Stored items
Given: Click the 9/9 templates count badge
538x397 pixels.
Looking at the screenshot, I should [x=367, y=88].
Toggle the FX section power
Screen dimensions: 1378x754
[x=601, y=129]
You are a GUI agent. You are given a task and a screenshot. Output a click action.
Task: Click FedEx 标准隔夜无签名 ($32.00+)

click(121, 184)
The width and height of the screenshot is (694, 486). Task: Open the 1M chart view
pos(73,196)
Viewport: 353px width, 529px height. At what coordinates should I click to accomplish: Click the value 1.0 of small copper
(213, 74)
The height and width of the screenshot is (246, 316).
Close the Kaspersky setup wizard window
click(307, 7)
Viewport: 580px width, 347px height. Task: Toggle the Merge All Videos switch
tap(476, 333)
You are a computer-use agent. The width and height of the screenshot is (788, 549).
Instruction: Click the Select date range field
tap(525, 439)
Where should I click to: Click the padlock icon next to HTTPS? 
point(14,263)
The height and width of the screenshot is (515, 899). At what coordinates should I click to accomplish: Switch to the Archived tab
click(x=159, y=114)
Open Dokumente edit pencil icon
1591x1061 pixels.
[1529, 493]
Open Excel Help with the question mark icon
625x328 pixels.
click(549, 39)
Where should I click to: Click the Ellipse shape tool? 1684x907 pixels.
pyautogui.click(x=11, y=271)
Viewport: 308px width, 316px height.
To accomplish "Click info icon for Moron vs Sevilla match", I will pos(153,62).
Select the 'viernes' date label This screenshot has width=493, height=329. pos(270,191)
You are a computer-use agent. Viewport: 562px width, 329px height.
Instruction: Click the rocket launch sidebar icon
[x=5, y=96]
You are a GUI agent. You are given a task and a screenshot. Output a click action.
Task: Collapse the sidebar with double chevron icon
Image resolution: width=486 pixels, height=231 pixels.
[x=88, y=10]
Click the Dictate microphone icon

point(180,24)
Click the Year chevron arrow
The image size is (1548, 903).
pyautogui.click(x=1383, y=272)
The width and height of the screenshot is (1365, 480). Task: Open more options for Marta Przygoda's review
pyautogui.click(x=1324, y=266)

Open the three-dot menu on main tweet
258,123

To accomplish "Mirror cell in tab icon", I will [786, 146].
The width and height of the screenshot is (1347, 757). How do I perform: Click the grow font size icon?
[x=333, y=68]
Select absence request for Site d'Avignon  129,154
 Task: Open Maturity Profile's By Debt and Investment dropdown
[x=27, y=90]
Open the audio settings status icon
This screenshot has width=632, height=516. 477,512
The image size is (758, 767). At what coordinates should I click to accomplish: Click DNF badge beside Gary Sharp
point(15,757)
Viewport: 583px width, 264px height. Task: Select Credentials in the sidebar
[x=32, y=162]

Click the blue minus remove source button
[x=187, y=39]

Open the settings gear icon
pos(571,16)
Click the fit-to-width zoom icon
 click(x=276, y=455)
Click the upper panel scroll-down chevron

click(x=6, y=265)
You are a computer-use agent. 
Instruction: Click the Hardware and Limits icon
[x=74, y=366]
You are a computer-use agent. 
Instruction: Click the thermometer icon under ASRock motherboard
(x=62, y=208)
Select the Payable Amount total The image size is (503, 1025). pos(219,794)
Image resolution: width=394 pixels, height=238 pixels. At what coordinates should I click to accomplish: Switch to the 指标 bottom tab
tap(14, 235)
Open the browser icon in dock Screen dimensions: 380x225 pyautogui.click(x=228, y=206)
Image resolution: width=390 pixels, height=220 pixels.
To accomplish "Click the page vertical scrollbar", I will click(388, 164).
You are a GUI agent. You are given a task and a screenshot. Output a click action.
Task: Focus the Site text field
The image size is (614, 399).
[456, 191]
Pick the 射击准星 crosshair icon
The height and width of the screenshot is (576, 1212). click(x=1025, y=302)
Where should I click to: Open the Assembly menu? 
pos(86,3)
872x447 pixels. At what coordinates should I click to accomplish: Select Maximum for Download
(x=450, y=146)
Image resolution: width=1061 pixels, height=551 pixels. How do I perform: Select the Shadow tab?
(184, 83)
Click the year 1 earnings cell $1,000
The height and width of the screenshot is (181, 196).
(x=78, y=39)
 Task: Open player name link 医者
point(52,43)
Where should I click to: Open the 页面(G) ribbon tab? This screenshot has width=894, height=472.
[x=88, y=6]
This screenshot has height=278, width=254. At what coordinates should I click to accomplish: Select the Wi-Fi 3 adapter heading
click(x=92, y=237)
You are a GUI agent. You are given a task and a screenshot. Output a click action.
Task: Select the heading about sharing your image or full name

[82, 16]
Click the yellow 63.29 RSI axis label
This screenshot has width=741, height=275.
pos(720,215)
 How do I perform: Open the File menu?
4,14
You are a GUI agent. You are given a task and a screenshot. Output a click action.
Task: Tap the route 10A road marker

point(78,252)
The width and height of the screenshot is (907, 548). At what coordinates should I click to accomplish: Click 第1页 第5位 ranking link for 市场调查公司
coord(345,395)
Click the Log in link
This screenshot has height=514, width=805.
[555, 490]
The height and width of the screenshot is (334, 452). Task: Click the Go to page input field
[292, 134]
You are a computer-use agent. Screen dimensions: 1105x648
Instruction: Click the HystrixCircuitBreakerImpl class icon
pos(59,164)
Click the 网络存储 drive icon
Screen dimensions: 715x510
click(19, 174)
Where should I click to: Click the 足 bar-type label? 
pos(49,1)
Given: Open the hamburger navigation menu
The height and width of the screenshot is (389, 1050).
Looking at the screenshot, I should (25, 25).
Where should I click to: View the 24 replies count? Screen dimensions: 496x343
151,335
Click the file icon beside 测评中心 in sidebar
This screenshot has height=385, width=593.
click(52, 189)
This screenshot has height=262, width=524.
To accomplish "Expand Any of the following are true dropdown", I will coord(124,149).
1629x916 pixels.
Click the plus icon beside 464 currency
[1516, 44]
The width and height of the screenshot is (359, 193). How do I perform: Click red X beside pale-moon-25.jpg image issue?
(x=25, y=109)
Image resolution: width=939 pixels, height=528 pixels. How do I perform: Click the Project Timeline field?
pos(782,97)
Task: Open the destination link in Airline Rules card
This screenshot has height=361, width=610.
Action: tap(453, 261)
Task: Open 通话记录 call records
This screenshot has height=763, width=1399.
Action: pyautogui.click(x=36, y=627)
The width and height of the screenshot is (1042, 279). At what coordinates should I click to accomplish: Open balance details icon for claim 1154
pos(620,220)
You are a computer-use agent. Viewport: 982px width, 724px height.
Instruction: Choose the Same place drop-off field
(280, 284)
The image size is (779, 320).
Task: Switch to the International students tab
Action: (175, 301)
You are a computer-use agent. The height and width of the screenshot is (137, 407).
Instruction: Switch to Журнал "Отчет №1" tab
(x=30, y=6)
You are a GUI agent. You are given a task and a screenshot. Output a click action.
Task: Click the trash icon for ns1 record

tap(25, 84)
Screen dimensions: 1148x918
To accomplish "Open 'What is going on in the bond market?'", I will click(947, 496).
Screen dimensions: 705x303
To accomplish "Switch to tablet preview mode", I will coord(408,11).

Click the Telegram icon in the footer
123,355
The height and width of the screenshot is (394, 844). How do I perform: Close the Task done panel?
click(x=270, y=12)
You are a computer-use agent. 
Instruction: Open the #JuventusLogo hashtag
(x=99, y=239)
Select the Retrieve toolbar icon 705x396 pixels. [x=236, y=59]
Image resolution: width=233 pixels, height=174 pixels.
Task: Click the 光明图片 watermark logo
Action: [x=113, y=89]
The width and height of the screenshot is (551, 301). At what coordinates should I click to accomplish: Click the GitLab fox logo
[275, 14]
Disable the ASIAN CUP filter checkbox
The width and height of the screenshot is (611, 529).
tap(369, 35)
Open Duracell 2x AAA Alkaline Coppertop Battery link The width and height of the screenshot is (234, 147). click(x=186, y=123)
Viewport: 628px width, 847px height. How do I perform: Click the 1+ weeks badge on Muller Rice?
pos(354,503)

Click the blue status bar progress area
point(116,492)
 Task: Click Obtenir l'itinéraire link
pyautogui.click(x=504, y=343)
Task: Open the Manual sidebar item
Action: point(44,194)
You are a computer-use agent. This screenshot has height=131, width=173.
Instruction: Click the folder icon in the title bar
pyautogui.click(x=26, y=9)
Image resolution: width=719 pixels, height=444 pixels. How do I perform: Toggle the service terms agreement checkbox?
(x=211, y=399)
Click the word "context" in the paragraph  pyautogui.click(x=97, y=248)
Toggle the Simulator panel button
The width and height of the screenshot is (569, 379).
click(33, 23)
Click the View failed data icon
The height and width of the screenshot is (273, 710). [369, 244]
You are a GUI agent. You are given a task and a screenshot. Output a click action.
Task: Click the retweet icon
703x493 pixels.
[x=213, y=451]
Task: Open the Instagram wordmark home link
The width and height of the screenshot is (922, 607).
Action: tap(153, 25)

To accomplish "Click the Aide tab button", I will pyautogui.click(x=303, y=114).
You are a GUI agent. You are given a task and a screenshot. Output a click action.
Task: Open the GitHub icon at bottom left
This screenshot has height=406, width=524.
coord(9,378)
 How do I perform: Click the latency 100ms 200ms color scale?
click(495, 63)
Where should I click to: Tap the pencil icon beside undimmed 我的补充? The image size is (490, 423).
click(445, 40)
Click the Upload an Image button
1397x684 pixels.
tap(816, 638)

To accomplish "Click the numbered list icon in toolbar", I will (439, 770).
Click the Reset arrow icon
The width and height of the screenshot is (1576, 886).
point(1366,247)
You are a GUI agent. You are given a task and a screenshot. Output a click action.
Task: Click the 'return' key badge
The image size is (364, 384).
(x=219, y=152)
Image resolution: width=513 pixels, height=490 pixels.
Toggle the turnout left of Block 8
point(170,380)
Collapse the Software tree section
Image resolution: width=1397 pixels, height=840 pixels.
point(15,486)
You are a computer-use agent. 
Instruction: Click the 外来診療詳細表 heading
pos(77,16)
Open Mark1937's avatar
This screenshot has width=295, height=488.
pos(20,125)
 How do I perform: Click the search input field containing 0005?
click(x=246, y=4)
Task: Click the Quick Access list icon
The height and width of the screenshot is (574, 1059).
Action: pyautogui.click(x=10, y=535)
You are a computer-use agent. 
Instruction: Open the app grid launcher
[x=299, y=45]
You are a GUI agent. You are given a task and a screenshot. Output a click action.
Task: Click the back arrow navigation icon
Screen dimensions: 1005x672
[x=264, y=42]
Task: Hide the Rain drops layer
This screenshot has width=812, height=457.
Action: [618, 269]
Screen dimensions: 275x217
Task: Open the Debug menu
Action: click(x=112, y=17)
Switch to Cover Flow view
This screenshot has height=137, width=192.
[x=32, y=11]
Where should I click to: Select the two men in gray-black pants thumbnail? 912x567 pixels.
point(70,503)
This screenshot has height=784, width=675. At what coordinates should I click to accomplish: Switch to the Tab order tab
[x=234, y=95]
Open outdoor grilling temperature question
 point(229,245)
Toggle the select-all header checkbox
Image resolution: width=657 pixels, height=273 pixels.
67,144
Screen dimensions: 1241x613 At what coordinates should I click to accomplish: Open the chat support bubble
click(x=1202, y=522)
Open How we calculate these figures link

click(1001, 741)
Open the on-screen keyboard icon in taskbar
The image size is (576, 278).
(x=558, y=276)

• **Task description**
The lines you need are those with the word "Collapse"; list them from the entries.

• **Expected answer**
Task: Collapse the sidebar with double chevron icon
Collapse the Software tree section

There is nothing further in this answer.